In Psychological research, there are instances when we need to merge data from different sources. For example, suppose we have collected data on participants’ personality traits using a self-report questionnaire and their performance on a cognitive task. The personality data may be stored in one dataframe, while the cognitive task data is in another dataframe. To analyze the relationship between personality and cognitive performance, we need to combine these datasets. In such cases, we may need to add a column from one DataFrame to another in R. By adding a column from one dataframe, containing the personality data, to the dataframe with cognitive task data, we can create a unified dataset. This allows us to investigate how individual personality differences relate to cognitive performance. Adding a column to a dataframe in R provides us with the flexibility to merge and integrate various data sources, enabling comprehensive analyses that consider multiple factors. This approach enhances the depth and richness of our understanding of psychological phenomena and facilitates more nuanced interpretations of research findings.

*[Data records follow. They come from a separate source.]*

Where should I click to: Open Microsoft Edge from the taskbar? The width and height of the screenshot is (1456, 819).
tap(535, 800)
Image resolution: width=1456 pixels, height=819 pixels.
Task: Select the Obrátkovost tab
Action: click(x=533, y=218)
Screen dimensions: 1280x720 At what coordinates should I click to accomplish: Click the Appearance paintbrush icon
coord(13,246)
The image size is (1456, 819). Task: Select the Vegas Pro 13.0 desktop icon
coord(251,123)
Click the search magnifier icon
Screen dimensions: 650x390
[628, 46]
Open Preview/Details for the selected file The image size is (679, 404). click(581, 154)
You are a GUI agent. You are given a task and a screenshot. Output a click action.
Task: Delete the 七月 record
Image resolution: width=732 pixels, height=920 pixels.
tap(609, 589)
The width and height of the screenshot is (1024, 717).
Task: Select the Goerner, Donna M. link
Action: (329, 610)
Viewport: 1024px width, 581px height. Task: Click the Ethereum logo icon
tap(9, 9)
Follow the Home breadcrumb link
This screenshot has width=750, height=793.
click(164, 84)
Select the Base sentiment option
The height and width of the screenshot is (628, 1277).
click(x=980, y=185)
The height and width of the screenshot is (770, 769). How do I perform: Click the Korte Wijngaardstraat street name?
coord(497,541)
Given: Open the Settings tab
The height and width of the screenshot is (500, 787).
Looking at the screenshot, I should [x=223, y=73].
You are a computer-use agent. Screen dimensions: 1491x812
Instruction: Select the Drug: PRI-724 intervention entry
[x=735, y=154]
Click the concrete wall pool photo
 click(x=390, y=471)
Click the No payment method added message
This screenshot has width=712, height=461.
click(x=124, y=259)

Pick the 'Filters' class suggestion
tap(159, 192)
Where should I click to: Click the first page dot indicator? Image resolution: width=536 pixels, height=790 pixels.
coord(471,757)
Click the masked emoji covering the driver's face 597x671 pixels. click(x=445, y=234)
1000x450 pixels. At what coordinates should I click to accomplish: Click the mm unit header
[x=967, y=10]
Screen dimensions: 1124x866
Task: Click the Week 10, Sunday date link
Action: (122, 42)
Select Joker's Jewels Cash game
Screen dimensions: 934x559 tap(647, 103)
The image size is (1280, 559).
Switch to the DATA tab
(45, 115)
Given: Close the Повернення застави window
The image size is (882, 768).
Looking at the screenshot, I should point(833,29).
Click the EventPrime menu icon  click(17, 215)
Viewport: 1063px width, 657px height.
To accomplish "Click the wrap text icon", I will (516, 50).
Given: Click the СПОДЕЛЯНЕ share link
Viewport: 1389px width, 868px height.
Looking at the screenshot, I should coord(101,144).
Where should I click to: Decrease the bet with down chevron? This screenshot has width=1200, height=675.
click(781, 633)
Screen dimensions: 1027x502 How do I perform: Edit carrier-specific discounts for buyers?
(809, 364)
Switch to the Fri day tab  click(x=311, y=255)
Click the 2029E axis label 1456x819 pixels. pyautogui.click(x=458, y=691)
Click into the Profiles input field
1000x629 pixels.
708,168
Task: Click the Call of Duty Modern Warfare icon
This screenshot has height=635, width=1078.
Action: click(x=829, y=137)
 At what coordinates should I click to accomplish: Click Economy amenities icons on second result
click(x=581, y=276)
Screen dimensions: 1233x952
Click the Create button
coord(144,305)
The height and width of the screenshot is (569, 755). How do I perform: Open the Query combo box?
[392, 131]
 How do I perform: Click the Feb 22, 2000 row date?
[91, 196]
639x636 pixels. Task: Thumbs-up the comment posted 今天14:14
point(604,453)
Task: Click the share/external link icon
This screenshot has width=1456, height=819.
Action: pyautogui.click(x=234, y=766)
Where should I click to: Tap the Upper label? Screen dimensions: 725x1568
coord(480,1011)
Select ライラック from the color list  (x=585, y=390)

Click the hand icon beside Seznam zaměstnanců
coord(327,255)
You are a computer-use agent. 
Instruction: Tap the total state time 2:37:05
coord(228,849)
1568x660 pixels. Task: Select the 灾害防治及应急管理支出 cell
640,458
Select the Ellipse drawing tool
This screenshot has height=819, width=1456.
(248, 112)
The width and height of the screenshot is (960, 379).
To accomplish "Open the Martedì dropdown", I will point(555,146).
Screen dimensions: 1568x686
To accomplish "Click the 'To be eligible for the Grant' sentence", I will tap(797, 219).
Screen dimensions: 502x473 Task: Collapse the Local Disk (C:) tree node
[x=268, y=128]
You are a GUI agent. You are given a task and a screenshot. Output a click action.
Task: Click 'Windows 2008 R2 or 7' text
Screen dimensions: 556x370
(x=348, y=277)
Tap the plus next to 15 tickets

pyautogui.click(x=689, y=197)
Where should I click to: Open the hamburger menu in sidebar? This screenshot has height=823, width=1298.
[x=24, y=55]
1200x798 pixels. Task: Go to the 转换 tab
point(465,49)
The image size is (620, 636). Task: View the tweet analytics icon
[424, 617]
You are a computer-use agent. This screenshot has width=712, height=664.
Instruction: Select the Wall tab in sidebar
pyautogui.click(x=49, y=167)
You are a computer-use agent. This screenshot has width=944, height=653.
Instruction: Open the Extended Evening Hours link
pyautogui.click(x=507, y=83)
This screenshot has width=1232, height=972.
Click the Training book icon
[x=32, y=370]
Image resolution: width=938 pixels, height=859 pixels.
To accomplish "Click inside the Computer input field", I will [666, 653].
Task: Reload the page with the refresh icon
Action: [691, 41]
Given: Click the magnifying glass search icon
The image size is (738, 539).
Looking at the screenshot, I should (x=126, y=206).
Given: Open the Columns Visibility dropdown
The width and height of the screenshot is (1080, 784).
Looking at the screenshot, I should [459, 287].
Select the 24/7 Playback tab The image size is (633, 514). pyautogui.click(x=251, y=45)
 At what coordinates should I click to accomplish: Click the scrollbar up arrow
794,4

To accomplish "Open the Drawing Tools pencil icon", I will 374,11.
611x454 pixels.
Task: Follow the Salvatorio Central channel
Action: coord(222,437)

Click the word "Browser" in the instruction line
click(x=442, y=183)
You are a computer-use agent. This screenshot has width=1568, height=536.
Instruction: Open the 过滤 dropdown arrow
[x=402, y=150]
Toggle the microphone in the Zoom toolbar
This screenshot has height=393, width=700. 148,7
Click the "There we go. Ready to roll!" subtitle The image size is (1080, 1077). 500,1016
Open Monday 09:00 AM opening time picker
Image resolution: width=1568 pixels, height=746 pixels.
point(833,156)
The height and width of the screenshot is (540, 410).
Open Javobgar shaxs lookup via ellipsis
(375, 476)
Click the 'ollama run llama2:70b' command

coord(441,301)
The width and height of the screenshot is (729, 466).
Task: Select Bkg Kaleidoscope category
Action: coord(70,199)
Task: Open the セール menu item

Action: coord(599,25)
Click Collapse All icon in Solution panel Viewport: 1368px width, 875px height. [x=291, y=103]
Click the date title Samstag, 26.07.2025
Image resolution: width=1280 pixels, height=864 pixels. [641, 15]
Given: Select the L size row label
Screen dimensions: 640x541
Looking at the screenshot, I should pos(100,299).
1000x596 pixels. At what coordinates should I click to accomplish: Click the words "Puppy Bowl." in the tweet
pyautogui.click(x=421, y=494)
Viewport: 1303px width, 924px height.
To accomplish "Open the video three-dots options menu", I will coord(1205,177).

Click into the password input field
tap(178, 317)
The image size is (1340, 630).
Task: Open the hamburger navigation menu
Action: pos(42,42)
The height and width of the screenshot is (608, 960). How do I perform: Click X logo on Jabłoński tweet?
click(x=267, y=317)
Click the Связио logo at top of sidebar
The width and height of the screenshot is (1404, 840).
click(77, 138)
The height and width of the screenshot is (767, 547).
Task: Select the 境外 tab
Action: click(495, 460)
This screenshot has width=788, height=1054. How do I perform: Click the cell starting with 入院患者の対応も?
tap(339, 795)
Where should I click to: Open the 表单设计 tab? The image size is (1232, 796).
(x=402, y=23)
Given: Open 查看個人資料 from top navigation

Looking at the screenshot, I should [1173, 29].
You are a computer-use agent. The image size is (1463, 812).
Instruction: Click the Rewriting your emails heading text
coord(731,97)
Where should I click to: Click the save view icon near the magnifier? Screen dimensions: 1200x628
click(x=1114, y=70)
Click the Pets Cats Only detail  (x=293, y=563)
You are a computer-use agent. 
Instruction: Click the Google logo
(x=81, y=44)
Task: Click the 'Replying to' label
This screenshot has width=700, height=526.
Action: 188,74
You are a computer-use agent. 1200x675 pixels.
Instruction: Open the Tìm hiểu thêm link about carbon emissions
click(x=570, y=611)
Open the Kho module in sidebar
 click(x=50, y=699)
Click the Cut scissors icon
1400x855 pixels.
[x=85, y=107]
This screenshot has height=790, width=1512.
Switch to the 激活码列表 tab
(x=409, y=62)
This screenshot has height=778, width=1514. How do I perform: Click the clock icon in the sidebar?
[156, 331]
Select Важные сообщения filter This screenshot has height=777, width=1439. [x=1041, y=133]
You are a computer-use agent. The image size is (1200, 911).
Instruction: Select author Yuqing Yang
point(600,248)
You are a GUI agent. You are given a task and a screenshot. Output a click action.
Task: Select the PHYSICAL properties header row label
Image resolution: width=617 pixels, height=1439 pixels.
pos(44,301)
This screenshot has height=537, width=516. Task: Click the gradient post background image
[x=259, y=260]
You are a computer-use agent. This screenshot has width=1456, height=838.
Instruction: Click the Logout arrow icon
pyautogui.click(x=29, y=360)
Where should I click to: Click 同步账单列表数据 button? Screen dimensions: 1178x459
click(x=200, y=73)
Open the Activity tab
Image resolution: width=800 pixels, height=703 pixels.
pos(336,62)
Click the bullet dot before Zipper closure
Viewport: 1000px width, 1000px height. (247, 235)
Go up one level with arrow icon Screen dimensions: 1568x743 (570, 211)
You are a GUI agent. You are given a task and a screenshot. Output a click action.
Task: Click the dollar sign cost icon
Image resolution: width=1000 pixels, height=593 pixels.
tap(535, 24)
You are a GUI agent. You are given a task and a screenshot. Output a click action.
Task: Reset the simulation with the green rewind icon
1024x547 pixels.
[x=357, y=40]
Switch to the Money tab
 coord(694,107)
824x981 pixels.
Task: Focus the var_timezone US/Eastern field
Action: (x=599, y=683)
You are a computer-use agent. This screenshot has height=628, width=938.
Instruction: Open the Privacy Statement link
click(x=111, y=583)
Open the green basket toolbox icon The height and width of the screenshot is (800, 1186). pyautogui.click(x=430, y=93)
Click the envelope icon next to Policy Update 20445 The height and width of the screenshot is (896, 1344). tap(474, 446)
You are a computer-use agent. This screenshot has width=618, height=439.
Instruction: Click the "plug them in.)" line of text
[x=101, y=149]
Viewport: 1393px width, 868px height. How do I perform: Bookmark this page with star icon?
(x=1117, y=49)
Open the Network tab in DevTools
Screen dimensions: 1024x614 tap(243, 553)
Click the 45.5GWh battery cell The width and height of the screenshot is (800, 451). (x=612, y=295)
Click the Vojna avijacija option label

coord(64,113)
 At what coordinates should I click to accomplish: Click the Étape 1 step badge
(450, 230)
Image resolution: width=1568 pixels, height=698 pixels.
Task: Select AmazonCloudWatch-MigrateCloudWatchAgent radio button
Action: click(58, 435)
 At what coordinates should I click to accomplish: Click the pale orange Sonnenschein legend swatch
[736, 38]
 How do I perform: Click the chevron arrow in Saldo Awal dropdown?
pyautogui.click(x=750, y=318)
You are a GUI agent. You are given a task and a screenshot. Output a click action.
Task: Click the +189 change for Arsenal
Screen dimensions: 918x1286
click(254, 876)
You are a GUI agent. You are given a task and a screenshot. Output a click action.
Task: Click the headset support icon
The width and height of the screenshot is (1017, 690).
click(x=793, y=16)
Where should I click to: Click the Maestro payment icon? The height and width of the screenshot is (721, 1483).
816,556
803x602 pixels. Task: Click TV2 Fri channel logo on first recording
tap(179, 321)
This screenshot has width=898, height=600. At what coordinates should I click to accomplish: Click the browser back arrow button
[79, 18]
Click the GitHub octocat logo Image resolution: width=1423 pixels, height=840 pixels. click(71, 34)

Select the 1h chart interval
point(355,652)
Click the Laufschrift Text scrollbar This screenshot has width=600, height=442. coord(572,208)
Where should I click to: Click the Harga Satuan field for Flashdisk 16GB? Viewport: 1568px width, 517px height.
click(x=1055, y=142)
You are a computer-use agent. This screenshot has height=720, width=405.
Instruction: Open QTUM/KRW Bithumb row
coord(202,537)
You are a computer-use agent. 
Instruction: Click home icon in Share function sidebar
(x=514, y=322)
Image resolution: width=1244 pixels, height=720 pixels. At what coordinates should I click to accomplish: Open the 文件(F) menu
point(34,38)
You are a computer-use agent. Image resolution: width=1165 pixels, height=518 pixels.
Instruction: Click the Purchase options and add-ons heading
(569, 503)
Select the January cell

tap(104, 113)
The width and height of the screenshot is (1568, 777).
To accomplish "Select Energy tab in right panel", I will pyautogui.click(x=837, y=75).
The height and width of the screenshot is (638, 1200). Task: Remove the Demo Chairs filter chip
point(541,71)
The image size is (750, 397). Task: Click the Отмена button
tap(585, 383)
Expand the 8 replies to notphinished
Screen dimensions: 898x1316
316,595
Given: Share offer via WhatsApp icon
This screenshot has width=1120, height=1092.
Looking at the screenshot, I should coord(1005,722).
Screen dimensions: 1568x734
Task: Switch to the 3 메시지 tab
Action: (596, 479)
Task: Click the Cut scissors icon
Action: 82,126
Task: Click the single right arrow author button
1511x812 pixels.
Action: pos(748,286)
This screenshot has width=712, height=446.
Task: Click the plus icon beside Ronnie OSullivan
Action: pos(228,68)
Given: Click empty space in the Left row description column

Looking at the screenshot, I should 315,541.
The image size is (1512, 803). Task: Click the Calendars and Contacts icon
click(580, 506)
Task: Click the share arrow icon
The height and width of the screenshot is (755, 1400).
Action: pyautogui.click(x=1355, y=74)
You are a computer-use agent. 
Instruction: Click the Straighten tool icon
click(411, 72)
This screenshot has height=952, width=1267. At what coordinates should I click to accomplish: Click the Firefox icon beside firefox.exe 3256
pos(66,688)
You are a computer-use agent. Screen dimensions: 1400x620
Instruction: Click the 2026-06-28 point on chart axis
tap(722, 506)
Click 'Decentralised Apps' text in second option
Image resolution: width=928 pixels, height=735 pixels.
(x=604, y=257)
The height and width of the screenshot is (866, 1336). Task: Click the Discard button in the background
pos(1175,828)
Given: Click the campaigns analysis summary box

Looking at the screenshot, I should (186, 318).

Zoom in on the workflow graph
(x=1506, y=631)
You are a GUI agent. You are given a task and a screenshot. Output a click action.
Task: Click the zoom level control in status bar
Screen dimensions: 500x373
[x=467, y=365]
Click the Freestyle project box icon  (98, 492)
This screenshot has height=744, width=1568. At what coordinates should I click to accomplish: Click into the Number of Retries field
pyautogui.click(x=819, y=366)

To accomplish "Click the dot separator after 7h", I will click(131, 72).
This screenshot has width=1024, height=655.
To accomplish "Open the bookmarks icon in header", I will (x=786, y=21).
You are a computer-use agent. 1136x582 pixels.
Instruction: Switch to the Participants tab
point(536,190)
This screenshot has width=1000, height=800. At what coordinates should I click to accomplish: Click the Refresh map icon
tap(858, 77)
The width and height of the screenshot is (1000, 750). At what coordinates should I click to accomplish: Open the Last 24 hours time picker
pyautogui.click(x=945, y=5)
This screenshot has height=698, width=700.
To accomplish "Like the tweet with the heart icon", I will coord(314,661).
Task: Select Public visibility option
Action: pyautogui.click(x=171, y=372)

Note, when adding a column with tibble we are, as well, going to use the %>% operator which is part of dplyr. Note, dplyr, as well as tibble, has plenty of useful functions that, apart from enabling us to add columns, make it easy to remove a column by name from the R dataframe (e.g., using the select() function). 

Table of Contents

Outline

In this post, we will learn how to add columns to a dataframein R, covering different methods and examples. To start, we will outline the prerequisites necessary for understanding the concepts discussed. Next, we will explore two base methods to add a column to a dataframe: using the $-operator and brackets ([]). After that, we will demonstrate how to add a column to a dataframe using the add_column() function. In example 1, we will add a new column after another column, while in example 2, we will add a column before another. Example 3 will focus on adding an empty column to the DataFrame, and example 4 will showcase adding a column based on other columns conditionally. We will then learn about the computation and how to add a new variable to a dataframe using the mutate() function. Furthermore, we will cover how to add multiple columns to a dataframe and columns from one dataframe to another. By the end of this post, you will have a comprehensive understanding of various techniques to add columns to DataFrames in R.

Prerequisites

To follow this tutorial, in which we will carry out a simple data manipulation task in R, you only need to install dplyr and tibble if you want to use the add_column() and mutate() functions as well as the %>% operator. However, if you want to read the example data, you must install the readr package.

It may be worth noting that all the mentioned packages are part of the Tidyverse. This package comes packed with a lot of tools that can be used for cleaning data, and visualizing data (e.g., to create a scatter plot in R with ggplot2). Before installing packages, check the R version and update R to the latest version if needed.

How do I add a column to a DataFrame in R?

To add a new column to a dataframe in R, you can use the $-operator. For example, to add the column “NewColumn”, you can do like this: dataf$NewColumn <- Values. Now, this will effectively add your new variable to your dataset.

How do I add a column from one Dataframe to another in R?

To add a column from one dataframe to another, you can use the $ operator. For example, if you want to add the column named “A” from the dataframe called “dfa” to the dataframe called “dfb” you can run the following code. dfb$A <- dfa$A. Adding multiple columns from one dataframe to another can also be accomplished.

In the next section, we are going to use the read_excel() function from the readr package. After this, we will use R to add a column to the created dataframe.

Example Data

here is how to read a .xlsx file in R:

# Import readxl
library(readxl)

# Read data from .xlsx file
dataf <- read_excel('./SimData/add_column.xlsx')Code language: R (r)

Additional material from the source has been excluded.